Além dos danos inevitáveis à imagem dos Estados Unidos como potência militar e diplomática, esse desastre tem claras vítimas: civis que voltam a viver sob um regime de terror em que prevalecem os castigos corporais e as execuções públicas. Isso é especialmente verdadeiro para os afegãos, que correm o risco de perder o que ganharam ao longo dos anos. Para o Talibã, as mulheres não têm absolutamente nenhum direito. Não é que sejam obrigadas a viver trancadas em uma burca, mas sim que não podem sair de casa sem correr o risco de apanharem, a menos que estejam acompanhados por um homem. O acesso à educação ou a cuidados de saúde mínimos está de fato proibido. Sua situação no Afeganistão permaneceu muito precária, especialmente nas áreas rurais, embora tenha havido um progresso significativo: em 2001, havia 900.000 crianças na escola, todos meninos; em 2020, eram 9,5 milhões, 39% delas meninas.

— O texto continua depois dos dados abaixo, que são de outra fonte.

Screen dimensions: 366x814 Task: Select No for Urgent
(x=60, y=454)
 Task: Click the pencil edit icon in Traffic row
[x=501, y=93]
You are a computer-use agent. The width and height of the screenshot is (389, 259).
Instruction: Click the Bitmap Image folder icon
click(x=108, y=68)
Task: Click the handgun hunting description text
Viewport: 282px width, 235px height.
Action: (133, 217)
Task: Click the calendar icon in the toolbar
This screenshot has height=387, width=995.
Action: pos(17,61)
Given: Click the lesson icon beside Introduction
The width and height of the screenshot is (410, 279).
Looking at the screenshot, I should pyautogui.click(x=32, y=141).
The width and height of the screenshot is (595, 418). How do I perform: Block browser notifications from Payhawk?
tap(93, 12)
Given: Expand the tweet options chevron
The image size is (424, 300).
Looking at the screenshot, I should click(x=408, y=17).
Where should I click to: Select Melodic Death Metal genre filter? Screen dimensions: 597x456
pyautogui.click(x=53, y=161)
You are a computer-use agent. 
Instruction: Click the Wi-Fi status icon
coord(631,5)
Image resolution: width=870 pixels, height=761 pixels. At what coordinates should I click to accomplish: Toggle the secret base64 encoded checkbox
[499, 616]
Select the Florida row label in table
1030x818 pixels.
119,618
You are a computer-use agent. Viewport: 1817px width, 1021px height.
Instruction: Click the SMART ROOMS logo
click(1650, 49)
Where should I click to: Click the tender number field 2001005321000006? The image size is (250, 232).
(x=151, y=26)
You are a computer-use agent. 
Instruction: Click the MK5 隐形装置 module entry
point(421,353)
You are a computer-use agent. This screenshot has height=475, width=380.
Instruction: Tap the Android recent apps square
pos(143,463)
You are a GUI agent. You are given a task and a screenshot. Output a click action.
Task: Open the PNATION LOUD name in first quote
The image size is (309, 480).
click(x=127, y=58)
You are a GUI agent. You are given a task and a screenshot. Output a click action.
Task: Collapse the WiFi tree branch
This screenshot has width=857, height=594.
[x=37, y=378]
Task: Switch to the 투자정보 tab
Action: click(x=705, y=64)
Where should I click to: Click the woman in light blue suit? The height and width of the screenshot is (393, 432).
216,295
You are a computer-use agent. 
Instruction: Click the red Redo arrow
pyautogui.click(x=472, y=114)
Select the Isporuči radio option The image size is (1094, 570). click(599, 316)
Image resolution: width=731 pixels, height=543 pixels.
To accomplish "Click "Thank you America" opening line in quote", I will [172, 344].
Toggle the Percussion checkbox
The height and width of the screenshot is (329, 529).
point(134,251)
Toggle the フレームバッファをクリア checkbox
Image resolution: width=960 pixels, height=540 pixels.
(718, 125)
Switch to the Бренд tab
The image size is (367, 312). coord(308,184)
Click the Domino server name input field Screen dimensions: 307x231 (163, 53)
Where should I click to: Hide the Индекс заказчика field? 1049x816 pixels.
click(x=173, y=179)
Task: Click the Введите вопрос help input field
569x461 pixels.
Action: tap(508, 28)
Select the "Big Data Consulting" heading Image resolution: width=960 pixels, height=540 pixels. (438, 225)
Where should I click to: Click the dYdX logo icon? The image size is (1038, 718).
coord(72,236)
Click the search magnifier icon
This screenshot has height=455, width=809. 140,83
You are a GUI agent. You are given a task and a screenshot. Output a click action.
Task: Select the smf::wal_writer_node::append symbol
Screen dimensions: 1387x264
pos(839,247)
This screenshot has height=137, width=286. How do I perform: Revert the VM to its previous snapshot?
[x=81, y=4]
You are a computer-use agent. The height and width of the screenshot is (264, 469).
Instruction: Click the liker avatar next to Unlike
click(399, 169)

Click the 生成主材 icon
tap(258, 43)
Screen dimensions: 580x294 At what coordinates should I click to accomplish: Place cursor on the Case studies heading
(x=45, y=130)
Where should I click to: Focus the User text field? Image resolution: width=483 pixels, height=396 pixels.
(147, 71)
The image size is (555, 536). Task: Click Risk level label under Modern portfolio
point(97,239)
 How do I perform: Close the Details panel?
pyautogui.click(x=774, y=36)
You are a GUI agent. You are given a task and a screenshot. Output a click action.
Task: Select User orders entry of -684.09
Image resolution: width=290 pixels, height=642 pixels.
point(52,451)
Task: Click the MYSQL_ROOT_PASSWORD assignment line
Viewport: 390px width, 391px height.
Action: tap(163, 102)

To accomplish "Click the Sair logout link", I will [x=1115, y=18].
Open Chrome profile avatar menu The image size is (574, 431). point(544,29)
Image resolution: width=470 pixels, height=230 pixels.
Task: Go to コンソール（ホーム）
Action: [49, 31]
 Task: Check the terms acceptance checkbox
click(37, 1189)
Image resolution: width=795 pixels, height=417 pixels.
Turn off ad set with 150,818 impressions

A comunidade internacional provou ser incapaz de defender os civis no terreno. Embora Biden tenha anunciado o envio de 3.000 soldados a Cabul para proteger seus diplomatas, está claro que os afegãos foram deixados por conta própria. Os países que participaram da missão militar no Afeganistão, incluindo a Espanha, anunciaram operações para retirar do país os tradutores e funcionários que trabalhavam em seu serviço. Dada a velocidade com que os acontecimentos se desenrolam, em muitos casos, infelizmente, será tarde demais.

A ofensiva desencadeou uma onda de refugiados e deslocados: desde maio, 250.000 pessoas foram forçadas a deixar suas casas. Para além da pressão diplomática através do Paquistão e da Arábia Saudita, os dois principais apoios da milícia, para que se distribuam ajudas de emergência e tentando dar um impulso às conversações de paz totalmente superadas pela situação no terreno, a comunidade internacional tem o dever de acolher aqueles que fogem da guerra e do terror do Talibã. O Canadá já se dispôs a conceder o status de refugiado a 20.000 afegãos, especialmente mulheres ou membros da comunidade LGTBI. Estes últimos enfrentarão a morte certa se forem descobertos. A UE e os EUA não podem ignorar uma catástrofe pela qual têm uma responsabilidade clara. A intervenção militar foi um fracasso. Ainda há tempo para que a resposta humanitária não seja.